The Institute of Energy Security (IES) who revealed this also adds that other major factors such as the increase in Brent crude have contributed to the increase.
According to the Institute of Energy Security (IES), the price of Brent crude on the world market went up by about 6 percent for the period under review.
Similarly, the prices of finished products for gasoline and gasoil went up by about 2 and 5 percent respectively.
These two developments have also contributed to the expected hike in fuel prices.
The cedi has depreciated by over 3% against the dollar for the first two weeks in September 2018.
Currently pegged at 4 cedis, 76 pesewas to a dollar on the interbank foreign exchange market, some analyst are speculating the currency will hit the 5 cedis mark soon, if measures are not put in place by government to stabilize it.
Research Analyst at the IES, Mikdad Mohammed throws more light on the development.

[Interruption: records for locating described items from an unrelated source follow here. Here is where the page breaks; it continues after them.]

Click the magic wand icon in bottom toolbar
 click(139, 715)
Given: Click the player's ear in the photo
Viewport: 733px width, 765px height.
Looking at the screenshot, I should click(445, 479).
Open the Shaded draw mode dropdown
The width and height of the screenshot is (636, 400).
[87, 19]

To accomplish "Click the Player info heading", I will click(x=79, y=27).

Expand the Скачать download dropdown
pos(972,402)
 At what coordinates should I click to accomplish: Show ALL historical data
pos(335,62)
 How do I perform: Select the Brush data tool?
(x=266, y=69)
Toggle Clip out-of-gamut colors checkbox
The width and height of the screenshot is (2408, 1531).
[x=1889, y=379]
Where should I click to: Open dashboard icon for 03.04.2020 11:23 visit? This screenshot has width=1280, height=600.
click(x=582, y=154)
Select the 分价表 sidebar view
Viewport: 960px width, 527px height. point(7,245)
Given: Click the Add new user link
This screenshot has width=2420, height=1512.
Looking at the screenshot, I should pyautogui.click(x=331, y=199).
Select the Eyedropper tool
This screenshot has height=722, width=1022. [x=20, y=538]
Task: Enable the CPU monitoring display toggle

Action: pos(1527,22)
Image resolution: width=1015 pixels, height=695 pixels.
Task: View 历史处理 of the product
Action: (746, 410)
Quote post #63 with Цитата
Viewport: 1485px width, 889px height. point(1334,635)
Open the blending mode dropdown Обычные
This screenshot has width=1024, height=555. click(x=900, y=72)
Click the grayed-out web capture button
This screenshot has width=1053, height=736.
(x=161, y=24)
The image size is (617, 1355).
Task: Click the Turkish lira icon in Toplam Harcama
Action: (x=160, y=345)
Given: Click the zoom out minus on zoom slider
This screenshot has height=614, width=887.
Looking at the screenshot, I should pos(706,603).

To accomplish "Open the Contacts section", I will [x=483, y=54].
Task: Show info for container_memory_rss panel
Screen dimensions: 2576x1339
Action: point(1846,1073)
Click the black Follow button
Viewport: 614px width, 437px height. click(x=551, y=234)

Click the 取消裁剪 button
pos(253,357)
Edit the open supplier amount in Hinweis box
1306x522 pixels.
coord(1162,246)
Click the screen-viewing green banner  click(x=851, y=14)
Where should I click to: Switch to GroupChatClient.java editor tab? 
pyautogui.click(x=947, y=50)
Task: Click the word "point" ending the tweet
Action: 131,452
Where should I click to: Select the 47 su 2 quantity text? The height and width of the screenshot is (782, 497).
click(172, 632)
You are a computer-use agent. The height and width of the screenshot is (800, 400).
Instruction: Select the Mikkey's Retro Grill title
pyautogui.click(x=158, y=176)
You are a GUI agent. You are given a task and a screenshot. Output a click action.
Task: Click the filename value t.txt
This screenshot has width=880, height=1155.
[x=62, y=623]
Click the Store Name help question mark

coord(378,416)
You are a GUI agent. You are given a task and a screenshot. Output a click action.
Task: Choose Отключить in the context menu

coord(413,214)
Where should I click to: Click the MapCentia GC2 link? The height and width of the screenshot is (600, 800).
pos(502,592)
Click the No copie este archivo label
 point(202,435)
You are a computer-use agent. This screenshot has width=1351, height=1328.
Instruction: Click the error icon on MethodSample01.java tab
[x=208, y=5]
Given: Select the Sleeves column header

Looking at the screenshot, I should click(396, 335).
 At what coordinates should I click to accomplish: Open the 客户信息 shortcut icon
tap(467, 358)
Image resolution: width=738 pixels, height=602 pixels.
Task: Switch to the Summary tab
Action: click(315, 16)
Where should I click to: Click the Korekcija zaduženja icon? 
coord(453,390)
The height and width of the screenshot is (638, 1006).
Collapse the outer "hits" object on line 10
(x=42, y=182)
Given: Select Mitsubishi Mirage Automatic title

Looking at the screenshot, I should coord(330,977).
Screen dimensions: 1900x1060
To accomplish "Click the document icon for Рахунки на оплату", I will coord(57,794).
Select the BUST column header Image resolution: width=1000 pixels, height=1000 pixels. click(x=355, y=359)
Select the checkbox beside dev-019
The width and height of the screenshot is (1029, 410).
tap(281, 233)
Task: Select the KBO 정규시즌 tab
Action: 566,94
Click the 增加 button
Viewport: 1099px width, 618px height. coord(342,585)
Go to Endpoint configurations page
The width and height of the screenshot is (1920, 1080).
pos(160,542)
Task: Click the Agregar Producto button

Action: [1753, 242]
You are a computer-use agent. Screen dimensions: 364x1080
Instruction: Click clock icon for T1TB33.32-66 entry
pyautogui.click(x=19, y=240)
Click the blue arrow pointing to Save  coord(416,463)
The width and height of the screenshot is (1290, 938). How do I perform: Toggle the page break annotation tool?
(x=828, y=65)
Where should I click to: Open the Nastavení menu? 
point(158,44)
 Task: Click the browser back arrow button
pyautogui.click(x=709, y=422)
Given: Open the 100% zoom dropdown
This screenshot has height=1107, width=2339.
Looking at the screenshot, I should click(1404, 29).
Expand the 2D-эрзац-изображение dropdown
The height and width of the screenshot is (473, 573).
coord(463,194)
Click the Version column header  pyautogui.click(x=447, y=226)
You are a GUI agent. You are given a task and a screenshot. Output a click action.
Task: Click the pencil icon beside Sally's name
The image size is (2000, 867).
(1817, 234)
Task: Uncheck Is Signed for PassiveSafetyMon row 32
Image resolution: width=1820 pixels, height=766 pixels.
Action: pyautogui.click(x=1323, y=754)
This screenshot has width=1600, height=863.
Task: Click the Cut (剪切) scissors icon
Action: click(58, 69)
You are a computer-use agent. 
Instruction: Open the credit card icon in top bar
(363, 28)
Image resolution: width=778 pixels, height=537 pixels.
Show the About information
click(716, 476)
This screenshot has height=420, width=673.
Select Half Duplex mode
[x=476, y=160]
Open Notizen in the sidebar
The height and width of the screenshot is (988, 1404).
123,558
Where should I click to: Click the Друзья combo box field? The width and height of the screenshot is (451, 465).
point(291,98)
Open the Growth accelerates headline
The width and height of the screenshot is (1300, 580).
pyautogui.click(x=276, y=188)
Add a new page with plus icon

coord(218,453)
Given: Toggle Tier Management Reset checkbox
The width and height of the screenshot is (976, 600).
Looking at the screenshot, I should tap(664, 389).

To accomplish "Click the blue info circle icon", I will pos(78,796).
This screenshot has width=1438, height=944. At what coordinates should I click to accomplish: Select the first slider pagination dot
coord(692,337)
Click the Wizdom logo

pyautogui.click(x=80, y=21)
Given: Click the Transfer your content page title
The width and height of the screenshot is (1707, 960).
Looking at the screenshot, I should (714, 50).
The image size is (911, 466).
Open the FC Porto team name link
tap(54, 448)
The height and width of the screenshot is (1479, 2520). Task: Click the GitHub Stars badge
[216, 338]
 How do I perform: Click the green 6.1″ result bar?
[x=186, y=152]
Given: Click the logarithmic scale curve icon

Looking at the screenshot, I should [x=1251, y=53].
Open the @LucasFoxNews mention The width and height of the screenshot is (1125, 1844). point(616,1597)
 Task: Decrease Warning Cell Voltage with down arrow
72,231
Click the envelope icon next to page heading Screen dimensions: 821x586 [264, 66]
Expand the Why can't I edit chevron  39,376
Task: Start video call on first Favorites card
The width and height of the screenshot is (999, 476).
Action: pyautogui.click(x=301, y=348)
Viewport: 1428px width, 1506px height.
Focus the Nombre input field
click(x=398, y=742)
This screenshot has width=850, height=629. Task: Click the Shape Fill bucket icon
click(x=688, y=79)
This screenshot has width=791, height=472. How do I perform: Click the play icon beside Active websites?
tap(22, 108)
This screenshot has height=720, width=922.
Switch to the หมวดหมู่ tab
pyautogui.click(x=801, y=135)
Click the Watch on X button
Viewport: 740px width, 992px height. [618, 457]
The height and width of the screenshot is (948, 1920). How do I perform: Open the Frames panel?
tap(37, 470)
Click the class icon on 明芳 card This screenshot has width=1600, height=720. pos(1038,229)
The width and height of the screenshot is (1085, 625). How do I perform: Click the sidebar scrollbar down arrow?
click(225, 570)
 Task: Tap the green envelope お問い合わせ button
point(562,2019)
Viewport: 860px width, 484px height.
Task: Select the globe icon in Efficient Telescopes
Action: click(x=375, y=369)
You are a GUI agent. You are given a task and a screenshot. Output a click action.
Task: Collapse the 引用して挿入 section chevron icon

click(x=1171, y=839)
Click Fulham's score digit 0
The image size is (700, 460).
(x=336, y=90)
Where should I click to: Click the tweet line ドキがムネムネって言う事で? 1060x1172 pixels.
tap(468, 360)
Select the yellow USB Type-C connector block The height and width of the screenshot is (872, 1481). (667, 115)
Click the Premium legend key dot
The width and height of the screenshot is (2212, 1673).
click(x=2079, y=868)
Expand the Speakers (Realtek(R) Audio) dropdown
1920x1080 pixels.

“This is one of the windows that we are 99 percent certain about the possibility of the increment coming in because based on our research, we understand how ineffective the price stabilization and recovery levy have been in cushioning the average consumer. When it comes to the movement of petroleum prices and from the last window to the current window, we projected stability in the last window.
“We project that two to three percent increment should be expected by the average Ghanaian consumer from the pumps. This invariably means that prices are going to cross over beyond the Ghc5 mark that we have dreaded.”
Even though there is the possibility that competition over market volumes could see some OMCs keep prices stable, the Institute projects that fuel prices will cross GH¢5 per litre” he said.
Currently,each of petrol and diesel is selling at 4 cedis 85 pesewas.
Mikdad Mohammed however strongly objects to any intervention by the National Petroleum Authority (NPA) through the price stabilization levy.
“Now having said all of that and having questioned the effectiveness of the price stabilization and recovery levy, we are asking that government should come and take a bold decision on the future of the special petroleum tax in the special buildup” he added.